El 29.09.2017 el Departamento de Estado, emitió una alerta recomendando a los estadounidenses no viajar a Cuba, porque podían correr el riesgo de ser víctimas de los misteriosos “ataques” que dicen haber sufrido 24 diplomáticos y sus familiares en La Habana.

En enero de 2018 reformuló la alerta, donde plantean a los visitantes “reconsiderar” sus viajes a la Isla.

Los estadounidenses tienen prohibido viajar como turistas a Cuba, algo que viola su libertad de movimiento.

Toda esa alharaca forma parte de una Operación diseñada por sus servicios de inteligencia, con el propósito de afectar el turismo, una de las más fuertes fuentes de divisas al país, e incrementar la guerra económica que estableció la Casa Blanca contra la Revolución, desde hace más de medio siglo.

El método de guerra económica es empleado constantemente por Estados Unidos, contra los países que tienen gobiernos no aceptables para ellos, ejemplos evidentes son Venezuela, Irán, Rusia y Corea del Norte.

La política sucia desarrollada por Estados Unidos es bien conocida y, como muestra de su poderío, aplican sanciones para intentar doblegar a los que no aceptan someterse a las órdenes del dictador de turno en el salón oval de la Casa Blanca.

En Cuba cualquier ciudadano camina por sus calles de día y de noche sin temer ser asesinado, asaltado o violado, la policía no porta armas largas y no existen tiroteos como ocurren en la Florida o Cancún, lugares para los cuales no existen alertas de seguridad.

Los Centros para el Control y la Prevención de Enfermedades (CDC, por sus siglas en inglés), médicos y autoridades de salud pública estadounidenses, consideran que, desde hace muchos años, las muertes por armas de fuego representan una amenaza a la salud pública en ese país.

Por supuesto, todo tiene una marcado interés político  y de ahí la
la reticencia de las autoridades de Estados Unidos de ver la violencia interna con armas de fuego, como un asunto de salud pública, porque una alerta como la establecida contra Cuba, afectaría la economía de la Florida.

Los datos son ilustrativos y según un estudio de Visit Florida, los turistas gastan aproximadamente 108 mil 800 millones al año en Florida, generando 11 mil 300 millones en impuestos estatales y locales. En un día unos 2,2 millones de visitantes llegan a ese estado y gastan un promedio de 300 millones diarios.

Para tener una idea de la diferencia abismal con Cuba, basta señalar que en la Florida desde el 2016, hay un tiroteo colectivo al año, cuando un hombre mató a 49 personas e hirió a 58 en el Pulse, un club nocturno de Orlando. En 2017 otro hombre armado asesinó a cinco personas e hirió a seis, en el Aeropuerto Internacional de Fort Lauderdale-Hollywood.

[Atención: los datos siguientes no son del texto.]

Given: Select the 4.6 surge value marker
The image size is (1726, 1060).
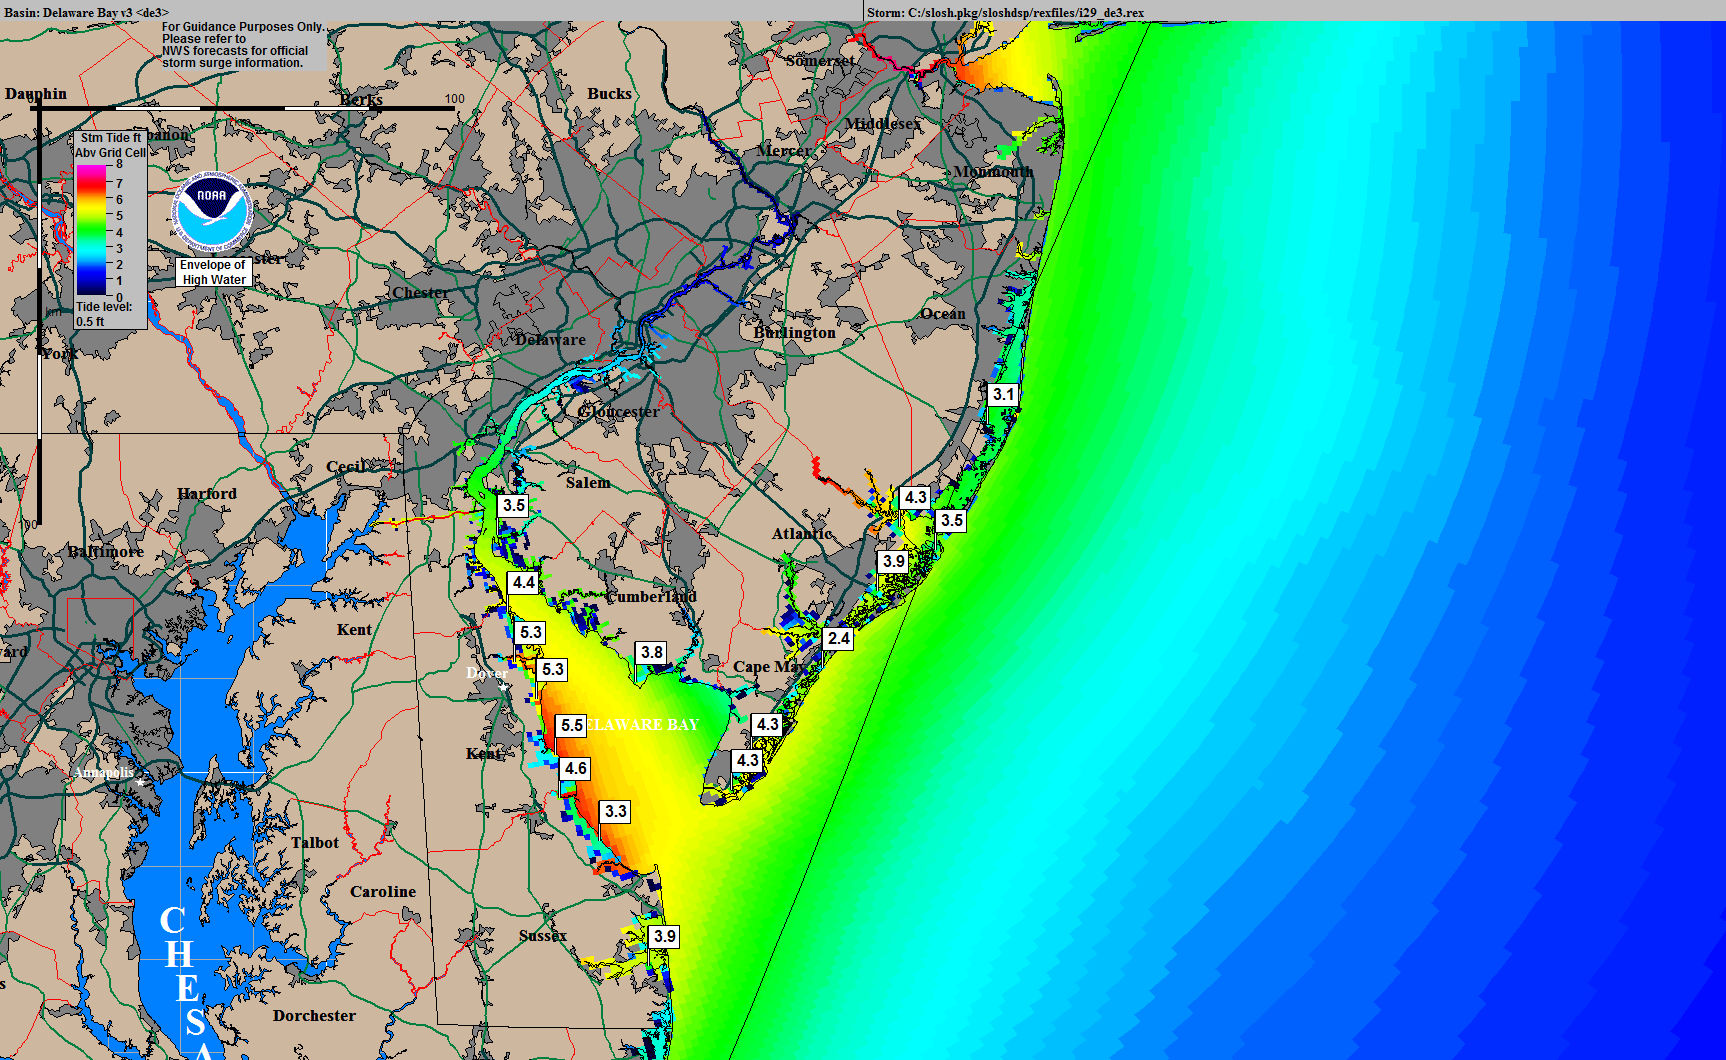Looking at the screenshot, I should [x=575, y=769].
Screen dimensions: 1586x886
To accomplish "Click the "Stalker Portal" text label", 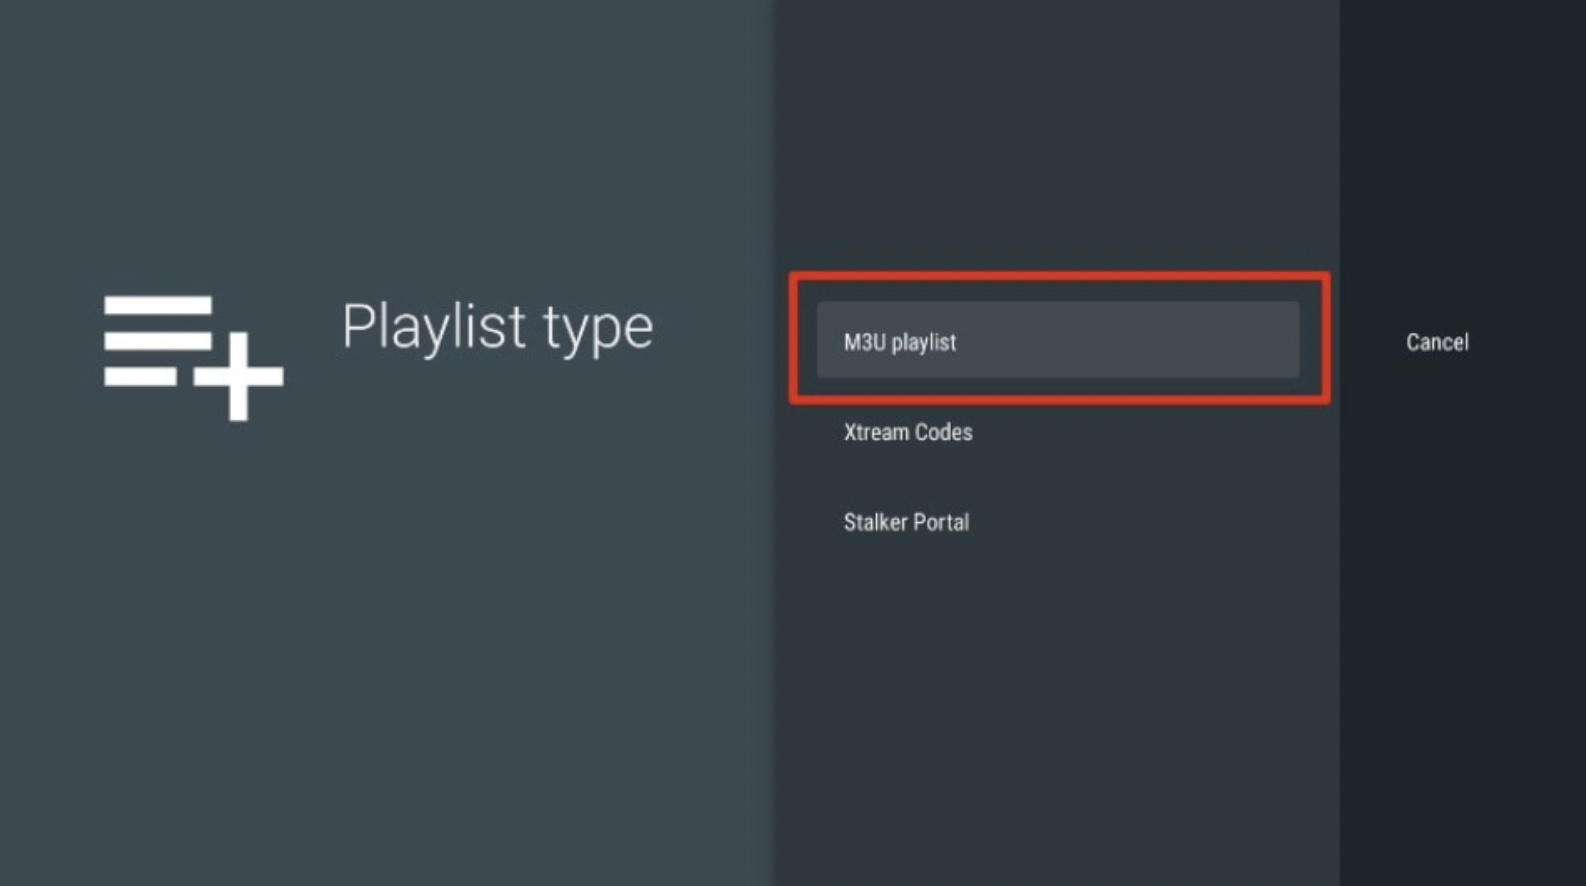I will coord(906,522).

De acuerdo con informaciones reportadas por los CDC, posterior a la señalada masacre en Orlando, la relación de muertes por armas de fuego en la Florida, aumentó de 11,5 por cada 100 mil floridanos en el 2014 a 12,6 por cada 100 mil en el 2016.

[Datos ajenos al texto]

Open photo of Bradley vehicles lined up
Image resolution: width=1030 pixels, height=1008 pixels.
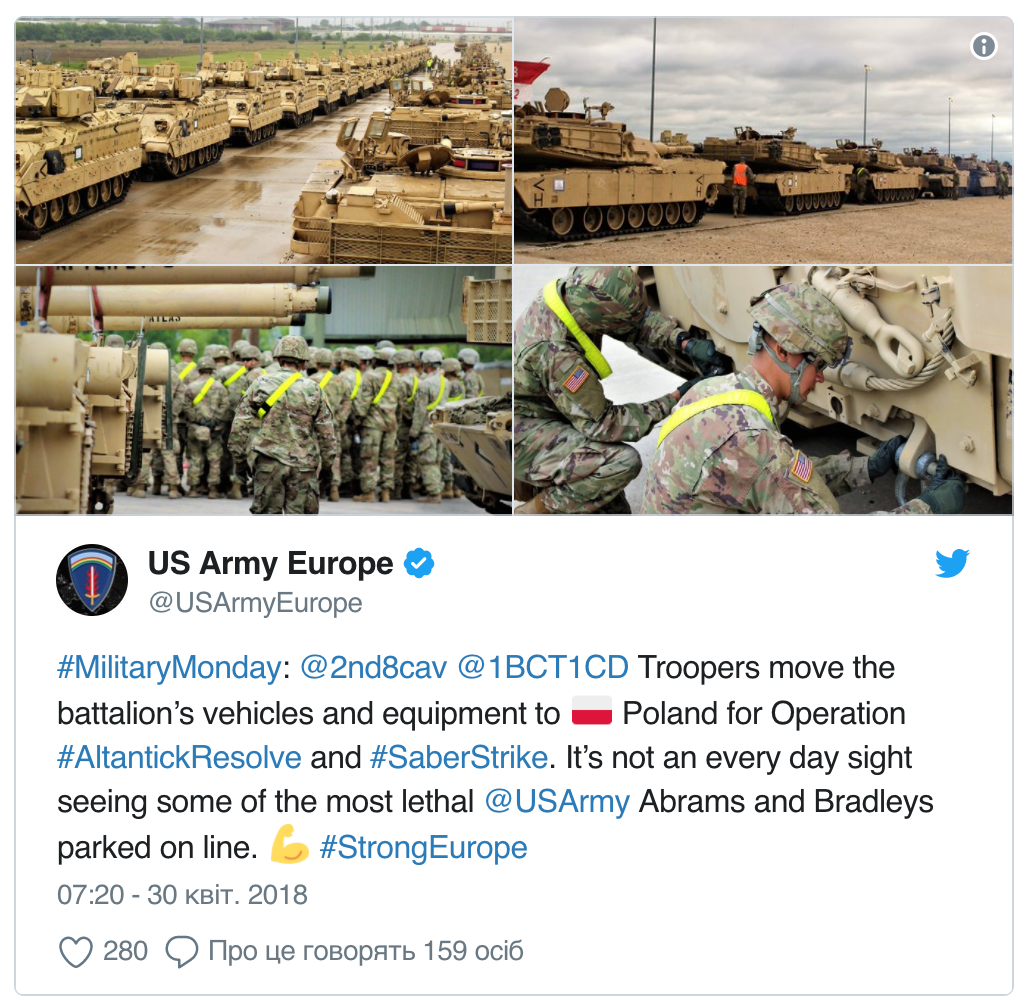point(263,141)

El Departamento de Salud de la Florida reportó recientemente que las armas de fuego están entre las tres primeras causas de muerte, en personas de entre 10 y 34 años, en los años 2013, 2014 y 2015. Solo en 2016 hubo 38 mil 551 muertes por armas de fuego en Estados Unidos, algo que jamás sucede en Cuba.

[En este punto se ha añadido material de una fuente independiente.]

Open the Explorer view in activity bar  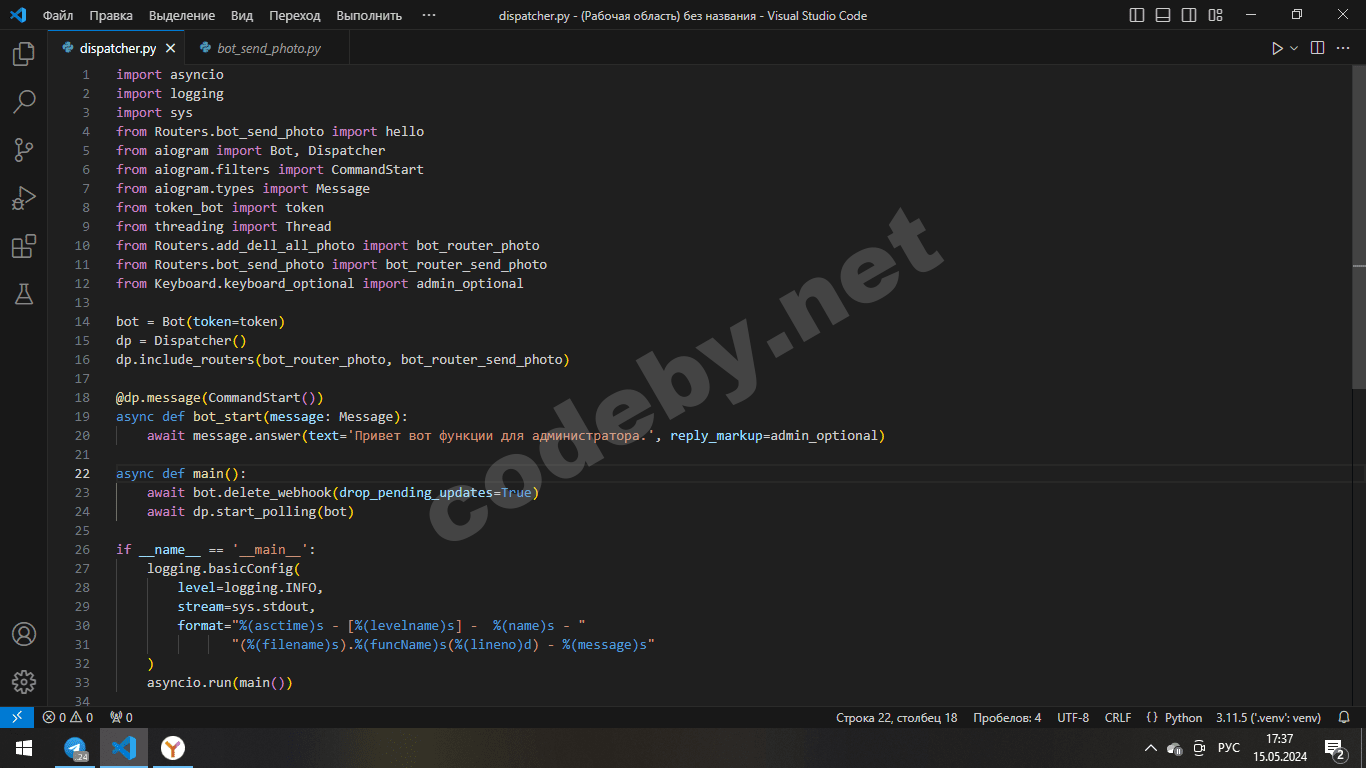24,54
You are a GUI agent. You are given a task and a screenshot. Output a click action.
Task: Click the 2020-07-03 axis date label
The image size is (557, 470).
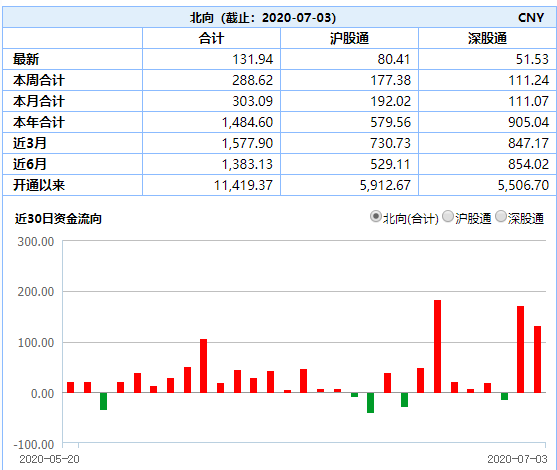[517, 459]
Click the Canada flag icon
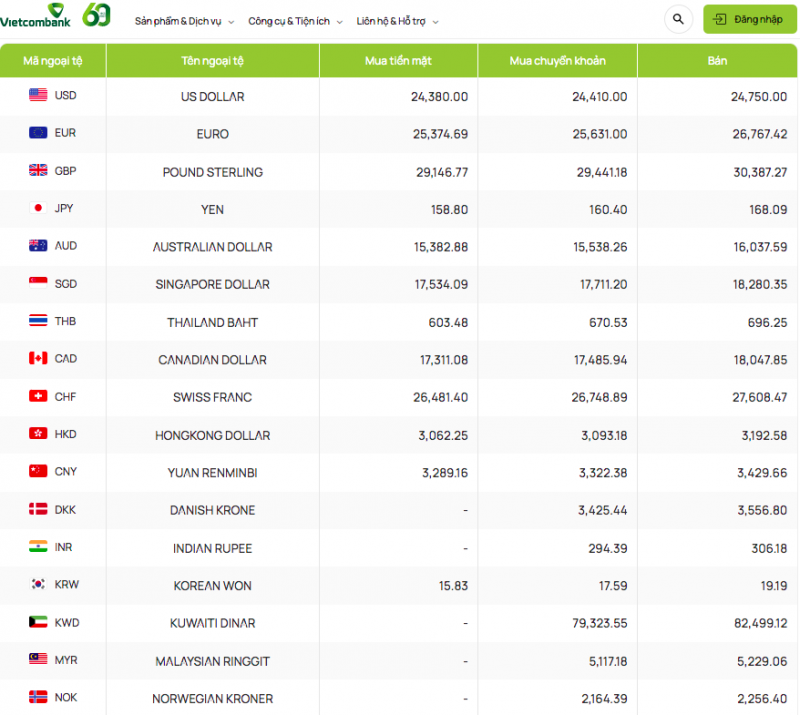Viewport: 800px width, 715px height. pos(38,359)
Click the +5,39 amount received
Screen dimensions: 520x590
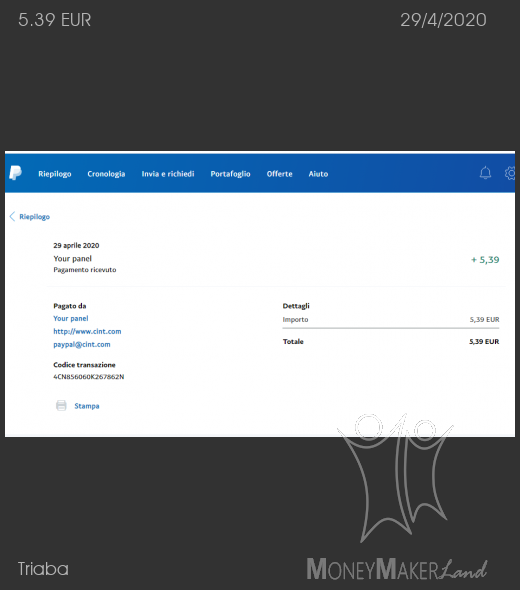(485, 260)
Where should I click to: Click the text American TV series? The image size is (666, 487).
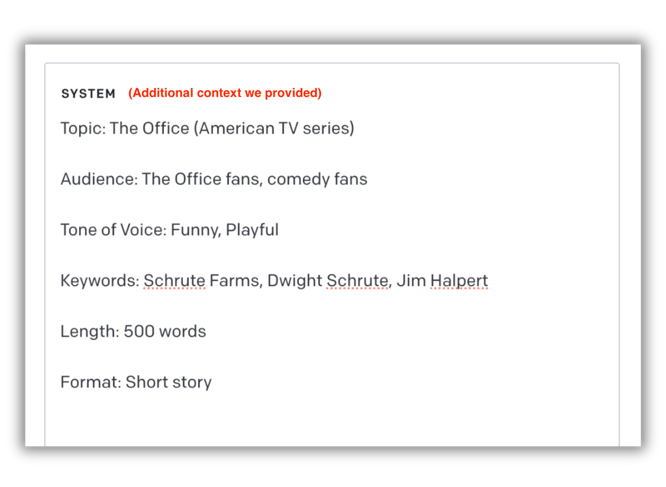274,128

Otro lugar para el que tampoco existen alertas de seguridad es el balneario mexicano de Cancún, muy frecuentado por estadounidenses y con varias cadenas de hoteles propiedad de empresas de Estados Unidos.

Pero a diferencia del Departamento de Estado, la Secretaría de Relaciones Exteriores de Alemania, publicó una advertencia de viaje para los alemanes que deseen visitar Cancún, donde recomiendan no quedarse durante las noches en la zona del centro, ya que “recientemente se han producido varios enfrentamientos violentos”, y añaden:

“En muchas regiones de México, hay conflictos armados entre las fuerzas de seguridad del estado y el crimen organizado, el número de crímenes violentos está aumentando, al igual que la violencia contra las mujeres, en particular en las regiones turísticas”.

Esa es la prueba de la doble moral yanqui y su marca pretensión de dañar la economía cubana, pero el turismo a la Isla crece porque la verdad prevalece y como dijera José Martí:

“Nunca se acepta lo que viene en forma de imposición injuriosa”.